E é na tentativa de soltá-los que Gaia descobre coisas horríveis sobre o Enclave e os bebês que ela envia…

Esse livro é um distópico muito legal que veio parar aqui pelo booktour organizado pela Baunilha. Quando eu li a sinopse oficial (que não é essa aí em cima), eu fiquei com um pé meio atrás, mas que mal teria? O máximo que poderia acontecer era eu não gostar e parar de ler, como aconteceu com XVI.
Mas me surpreendi. A história nos mantém presa, com reviravolta atrás de reviravolta e, embora alguns pontos tenham sido bem previsíveis para mim, o final é inesperado. Aliás,o desenvolvimento também é meio inesperado, porque as coisas que foram previsíveis eram as identidades de alguns personagens e não o que aconteceria com eles.
Para mim, em um distópico, tem que haver a conciliação de construção e explicação do mundo com o andar da história e Birthmarked conseguiu executar isso com fluência. Em nenhum momento achei que o livro ficou enfadonho e terminei de lê-lo em um dia, porque queria descobrir logo o final. O mistério do motivo pelo qual os pais de Gaia foram presos é um dos motores principais do livro. A história utiliza recursos interessantes para dar a estrutura para as revelações que faz e os que eu mais gostei foram as memórias. Gaia frequentemente se lembra de coisas da sua infância ou coisas que seus pais a ensinaram, o que além de dar mais profundidade ao personagem, demonstra o extremo afeto que a família tem. A família basicamente define quem Gaia é e é só quando algo acontece com eles que ela é empurrada para a ação. Alguma semelhança com a nossa Katniss?
Além disso, o romance é quase nulo. Há, óbvio, um interesse amoroso que eu gostei muito, mas os dois são mais aliados do que qualquer outra coisa. Quando ele aparece, você já sente que vai acontecer algo entre os dois, o que é um sinal que eles tem química! Mas não tem aquele desespero de “OH, SERÁ QUE ELES VÃO FICAR JUNTOS?”, porque o desespero maior é outro completamente diferente…

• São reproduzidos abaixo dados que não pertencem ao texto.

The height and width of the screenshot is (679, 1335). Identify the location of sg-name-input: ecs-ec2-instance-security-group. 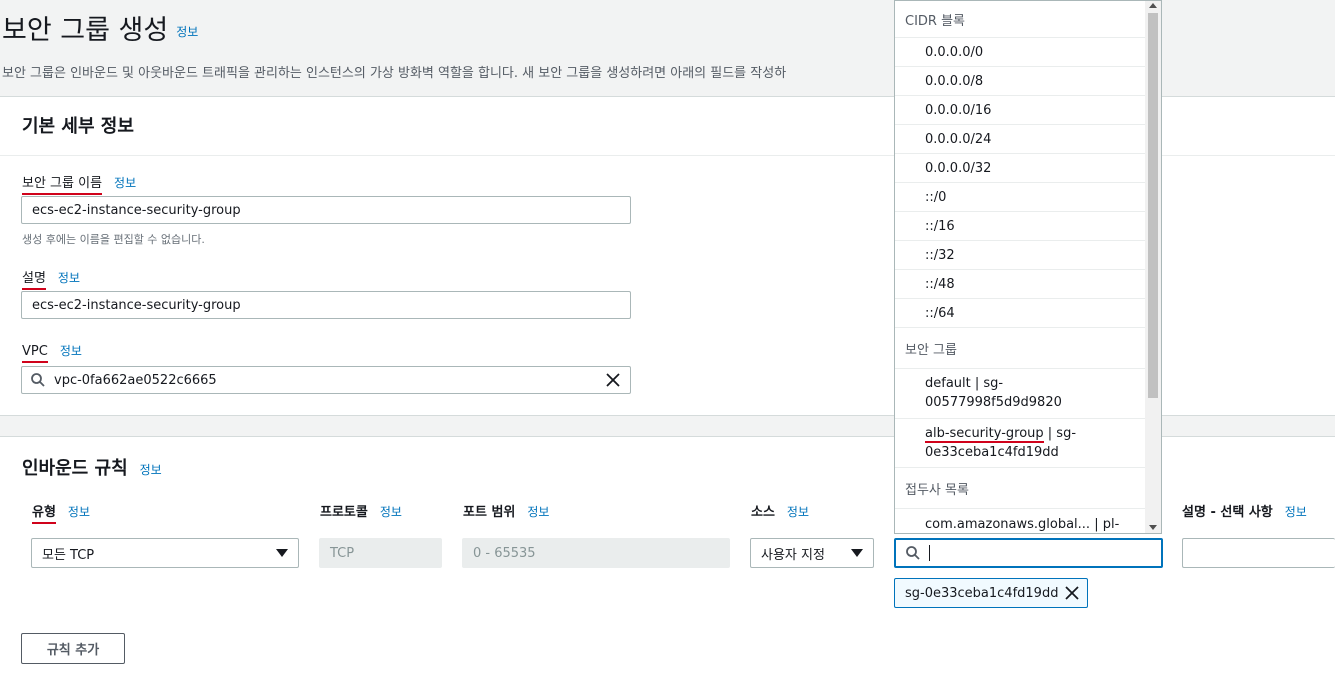
(326, 210).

Percebo cada vez mais que a “fórmula” inclui inserir o interesse romantico como “guia” ou companheiro e isso me agrada imensamente! Não aguento mais quando o interesse é o protetor e a mocinha, burra/chata/inútil.

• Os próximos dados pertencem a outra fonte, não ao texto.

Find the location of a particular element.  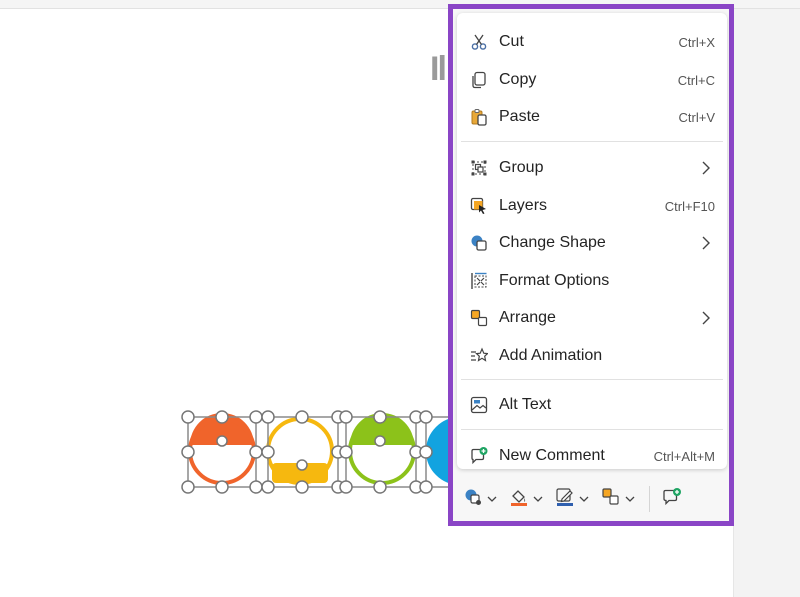

menu-item-arrange: Arrange is located at coordinates (592, 318).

Um ponto que achei muito interessante no livro é o seu tema principal. Por que diabos a Enclave precisa dos bebês da população de fora?
Enquanto lia, imaginava vários contextos. As pessoas do lado de dentro eram inférteis? Eles usavam as crianças como servos e escravos? Como cobaias científicas?

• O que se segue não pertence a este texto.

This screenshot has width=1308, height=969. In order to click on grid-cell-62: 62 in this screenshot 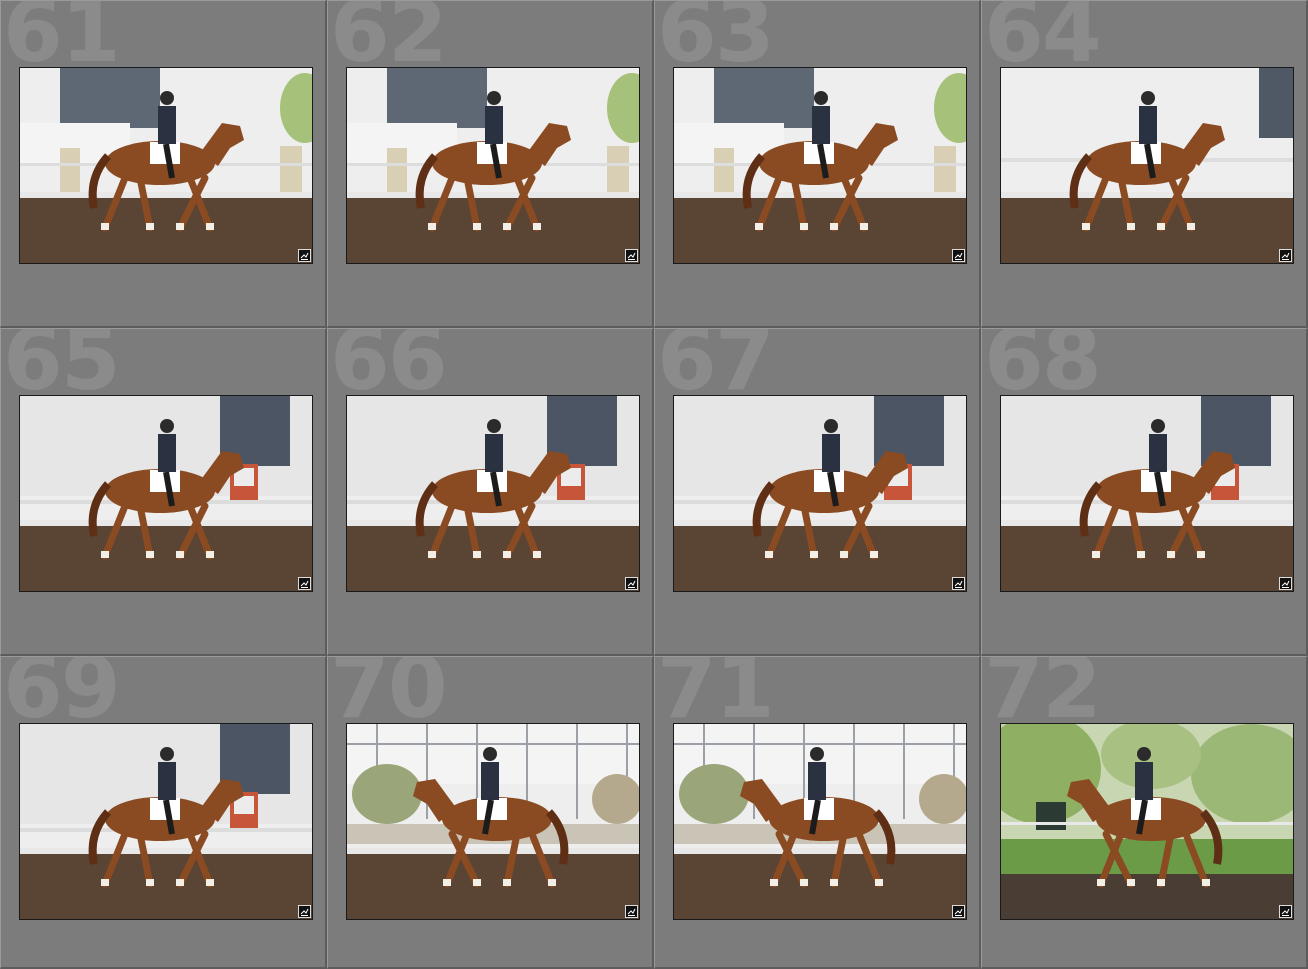, I will do `click(490, 164)`.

No final, não é nada tão macabro quanto isso, mas é interessantíssimo. Não vou dizer porque, né, não se entrega o ouro assim tão fácil, mas digo que para mim, que quase fui bióloga, foi uma coisa muito legal. Só tenho a dizer que apesar de todos os benefícios e louros que a Enclave clama ter, eles são muito desorganizados. Será que não existem arquivologistas lá?
No final, Birthmarked é um livro muito bom. Os personagens são cativantes e bem construídos, a ação é bem feita e a história é muito bem amarrada, além de ter doses iguais de explicação sobre a formação do mundo e de ação no presente. Recomendo para quem quiser ter boas horas de leitura prazerosa.
A Larissa me perguntou, enquanto eu lia, porque o nome é Birthmarked. Eu achava, quando comecei a ler, que era porque a Gaia tinha uma cicatriz no rosto e que provavelmente isso era de nascimento, mas não. Acho que esse é um dos melhores nomes de livro, porque significa tanto para a história sem dar spoilers para quem não leu. E, sim, ser “marcado ao nascer” é um ponto importantíssimo da história… E o código, na classificação acima, tem um duplo sentido MUITO legal no contexto da história.
Aliás, o livro terá uma continuação (bem merecida!) chamada Prized que será lançado nos EUA dia 11 de Novembro. Não acho que haja previsão para lançamento dele no Brasil nem que alguém tenha comprado os direitos.